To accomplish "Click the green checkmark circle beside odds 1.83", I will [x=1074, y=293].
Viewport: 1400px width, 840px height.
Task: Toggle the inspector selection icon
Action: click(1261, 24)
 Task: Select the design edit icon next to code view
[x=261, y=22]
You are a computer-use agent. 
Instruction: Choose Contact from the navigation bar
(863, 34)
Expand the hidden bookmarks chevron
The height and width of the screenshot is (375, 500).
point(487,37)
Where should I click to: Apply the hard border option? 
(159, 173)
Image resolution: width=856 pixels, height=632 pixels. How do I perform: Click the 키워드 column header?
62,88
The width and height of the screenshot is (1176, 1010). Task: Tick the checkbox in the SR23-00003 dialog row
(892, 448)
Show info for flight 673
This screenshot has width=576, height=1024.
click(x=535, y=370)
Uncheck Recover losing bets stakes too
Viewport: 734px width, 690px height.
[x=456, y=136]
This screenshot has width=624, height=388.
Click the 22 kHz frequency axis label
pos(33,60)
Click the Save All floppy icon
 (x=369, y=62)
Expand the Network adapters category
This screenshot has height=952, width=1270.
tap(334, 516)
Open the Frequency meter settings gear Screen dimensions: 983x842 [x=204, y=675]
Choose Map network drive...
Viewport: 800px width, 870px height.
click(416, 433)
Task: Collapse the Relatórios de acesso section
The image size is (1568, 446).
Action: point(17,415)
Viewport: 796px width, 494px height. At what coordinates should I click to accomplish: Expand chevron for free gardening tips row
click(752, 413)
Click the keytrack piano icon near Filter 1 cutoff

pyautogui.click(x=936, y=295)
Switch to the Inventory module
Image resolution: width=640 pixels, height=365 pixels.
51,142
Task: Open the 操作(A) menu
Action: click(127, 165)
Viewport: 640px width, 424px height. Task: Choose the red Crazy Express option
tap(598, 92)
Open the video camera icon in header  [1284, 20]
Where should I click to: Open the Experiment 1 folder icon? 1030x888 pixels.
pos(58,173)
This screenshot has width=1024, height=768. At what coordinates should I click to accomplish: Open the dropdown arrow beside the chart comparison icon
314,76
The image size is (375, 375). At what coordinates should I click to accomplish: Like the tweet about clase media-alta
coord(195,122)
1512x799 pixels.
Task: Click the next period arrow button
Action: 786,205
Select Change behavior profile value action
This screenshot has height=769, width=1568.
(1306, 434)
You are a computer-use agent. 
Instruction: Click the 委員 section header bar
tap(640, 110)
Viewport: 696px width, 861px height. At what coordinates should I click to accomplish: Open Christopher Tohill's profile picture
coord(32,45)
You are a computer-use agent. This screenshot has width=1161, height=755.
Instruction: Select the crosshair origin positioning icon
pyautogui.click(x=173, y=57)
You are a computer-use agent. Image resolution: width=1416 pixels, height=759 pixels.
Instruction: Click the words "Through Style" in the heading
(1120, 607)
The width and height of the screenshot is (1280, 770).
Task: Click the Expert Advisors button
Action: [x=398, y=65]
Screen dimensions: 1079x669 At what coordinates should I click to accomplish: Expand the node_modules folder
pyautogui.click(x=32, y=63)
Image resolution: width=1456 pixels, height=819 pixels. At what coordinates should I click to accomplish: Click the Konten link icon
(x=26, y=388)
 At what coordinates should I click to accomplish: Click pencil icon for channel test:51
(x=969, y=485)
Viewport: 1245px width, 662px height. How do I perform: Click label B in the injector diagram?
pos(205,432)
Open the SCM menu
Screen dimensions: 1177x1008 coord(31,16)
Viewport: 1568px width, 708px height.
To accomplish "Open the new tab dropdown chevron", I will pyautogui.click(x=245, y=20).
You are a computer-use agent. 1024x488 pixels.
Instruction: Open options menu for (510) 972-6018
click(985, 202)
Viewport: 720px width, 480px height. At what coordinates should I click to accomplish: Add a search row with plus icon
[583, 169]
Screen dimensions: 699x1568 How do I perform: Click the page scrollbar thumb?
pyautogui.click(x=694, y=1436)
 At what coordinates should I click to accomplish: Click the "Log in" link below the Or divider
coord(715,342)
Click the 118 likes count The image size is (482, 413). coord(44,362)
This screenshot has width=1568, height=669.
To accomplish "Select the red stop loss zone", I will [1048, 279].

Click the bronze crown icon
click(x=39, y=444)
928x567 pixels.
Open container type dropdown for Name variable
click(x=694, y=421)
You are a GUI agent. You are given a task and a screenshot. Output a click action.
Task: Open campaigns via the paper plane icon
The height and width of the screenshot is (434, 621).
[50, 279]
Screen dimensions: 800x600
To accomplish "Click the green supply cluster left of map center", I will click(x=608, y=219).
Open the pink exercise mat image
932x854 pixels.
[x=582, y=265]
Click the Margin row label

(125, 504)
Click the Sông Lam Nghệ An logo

** Set problem **
Please give the items from the line containing "Choose Map network drive..." through the line containing "pyautogui.click(x=936, y=295)" again, substituting "Window" for "Viewport" and leaving everything else unchanged.

** Solution **
Choose Map network drive...
Window: 800px width, 870px height.
click(416, 433)
Task: Collapse the Relatórios de acesso section
The image size is (1568, 446).
Action: point(17,415)
Window: 796px width, 494px height. At what coordinates should I click to accomplish: Expand chevron for free gardening tips row
click(752, 413)
Click the keytrack piano icon near Filter 1 cutoff

pyautogui.click(x=936, y=295)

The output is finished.